[PROMPT] Without including the images, transcribe each record precisely as it appears below.

(Records from a collection)
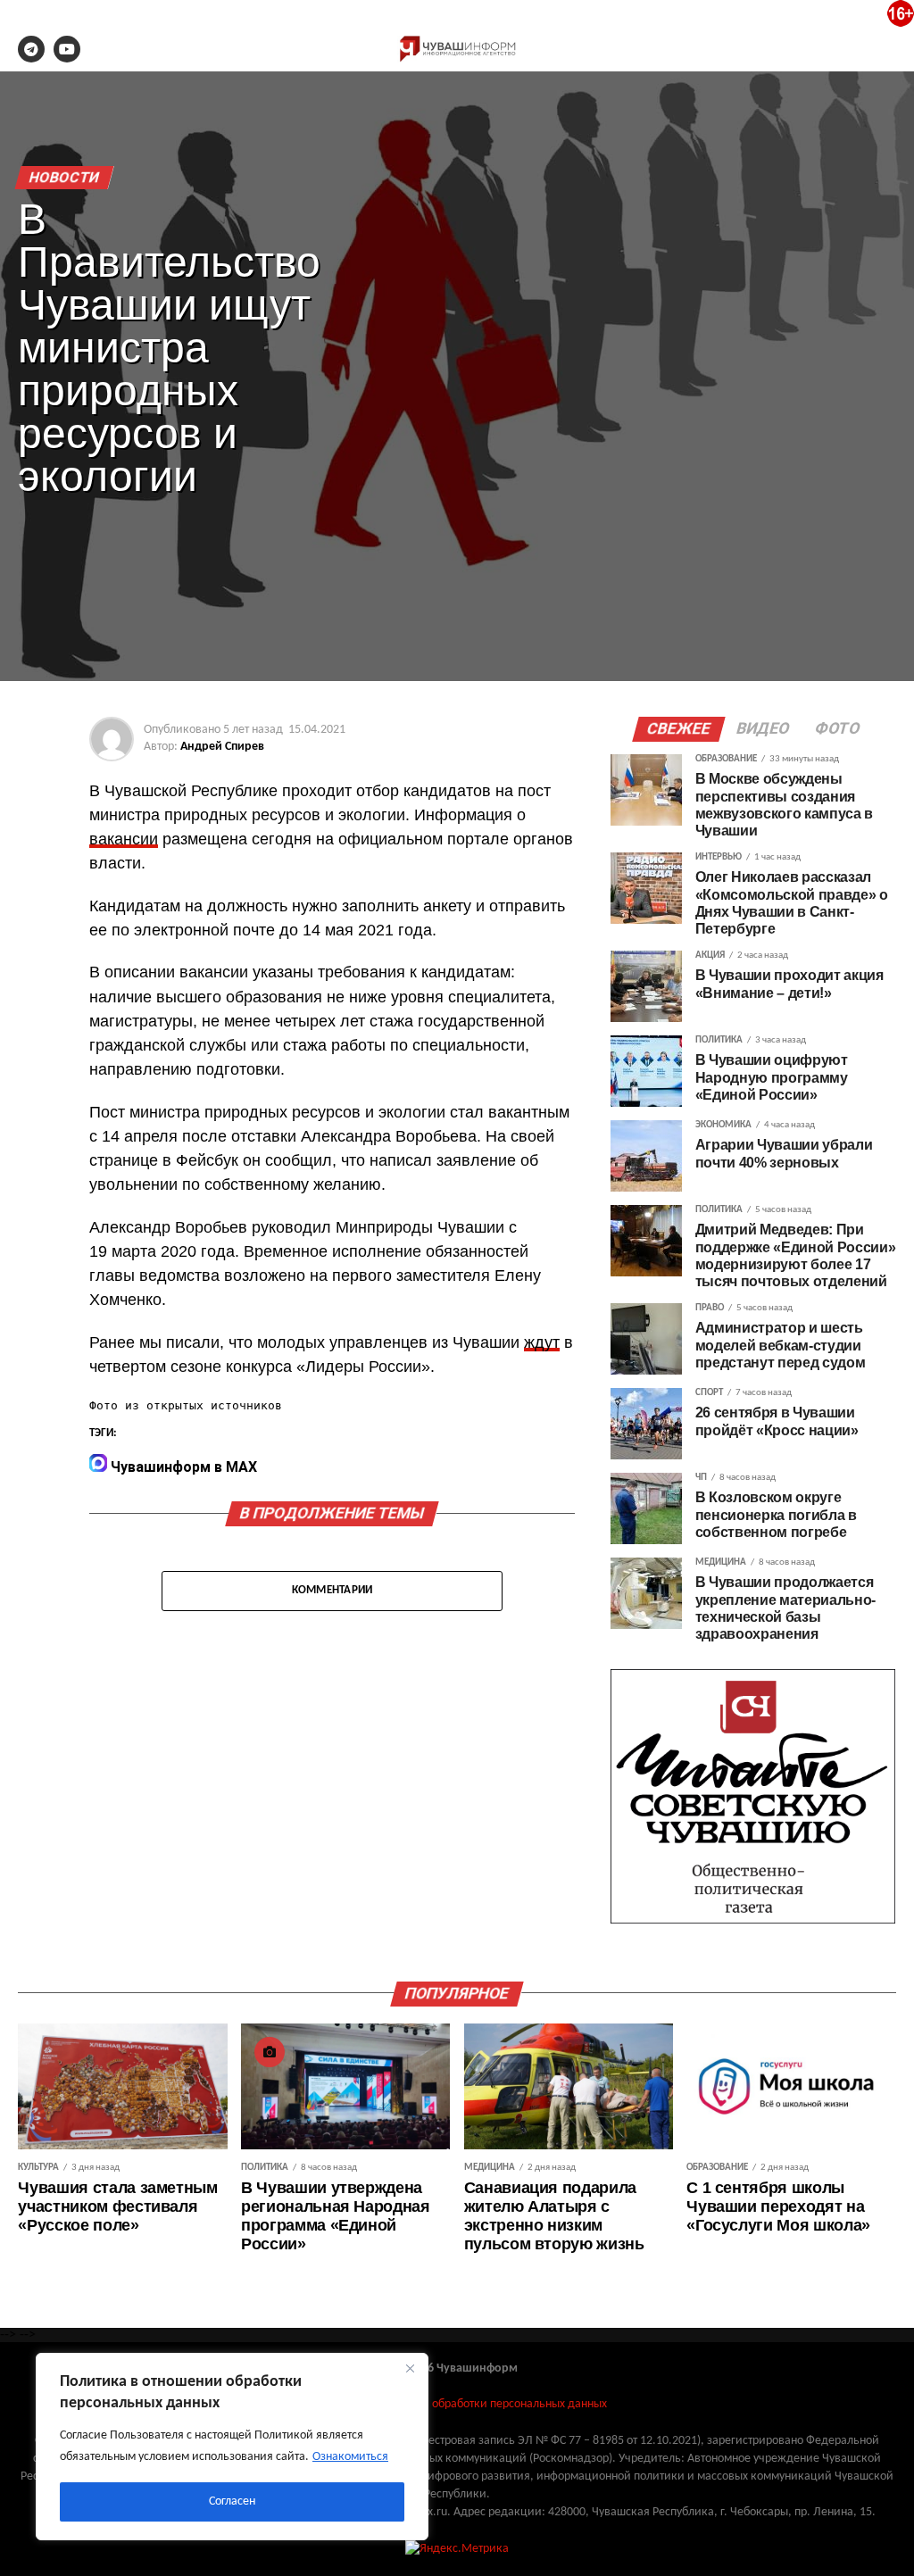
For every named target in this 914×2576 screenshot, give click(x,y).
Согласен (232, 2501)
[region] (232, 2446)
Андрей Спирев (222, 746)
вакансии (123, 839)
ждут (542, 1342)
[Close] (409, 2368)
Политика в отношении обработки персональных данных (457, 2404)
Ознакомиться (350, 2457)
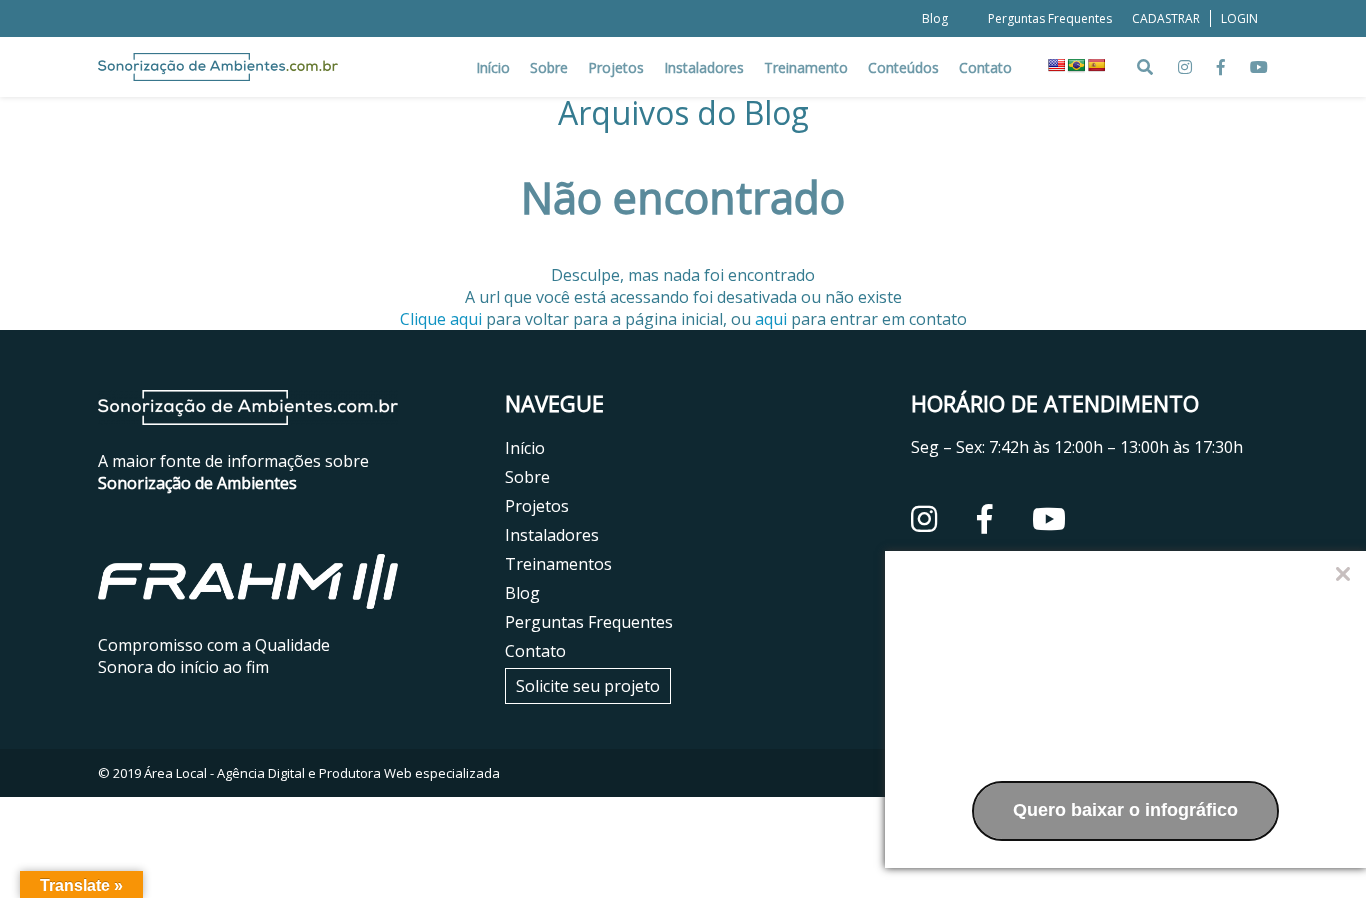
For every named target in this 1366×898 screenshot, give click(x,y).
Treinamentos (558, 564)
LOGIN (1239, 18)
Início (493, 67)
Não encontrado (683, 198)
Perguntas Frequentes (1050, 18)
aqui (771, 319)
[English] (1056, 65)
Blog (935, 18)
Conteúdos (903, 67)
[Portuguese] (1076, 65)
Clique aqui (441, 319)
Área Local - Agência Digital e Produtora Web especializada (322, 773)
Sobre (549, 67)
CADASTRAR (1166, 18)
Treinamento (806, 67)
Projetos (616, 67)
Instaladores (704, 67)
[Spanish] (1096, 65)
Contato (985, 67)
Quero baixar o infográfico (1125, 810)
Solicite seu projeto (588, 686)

[TASK RESULT]
For every named target in this 914×2576 screenshot, give click(x,y).
Согласен (232, 2501)
[region] (232, 2446)
Андрей Спирев (222, 746)
вакансии (123, 839)
ждут (542, 1342)
[Close] (409, 2368)
Политика в отношении обработки персональных данных (457, 2404)
Ознакомиться (350, 2457)
For every named target in this 1366×898 screenshot, give click(x,y).
Treinamentos (558, 564)
LOGIN (1239, 18)
Início (493, 67)
Não encontrado (683, 198)
Perguntas Frequentes (1050, 18)
aqui (771, 319)
[English] (1056, 65)
Blog (935, 18)
Conteúdos (903, 67)
[Portuguese] (1076, 65)
Clique aqui (441, 319)
Área Local - Agência Digital e Produtora Web especializada (322, 773)
Sobre (549, 67)
CADASTRAR (1166, 18)
Treinamento (806, 67)
Projetos (616, 67)
Instaladores (704, 67)
[Spanish] (1096, 65)
Contato (985, 67)
Quero baixar o infográfico (1125, 810)
Solicite seu projeto (588, 686)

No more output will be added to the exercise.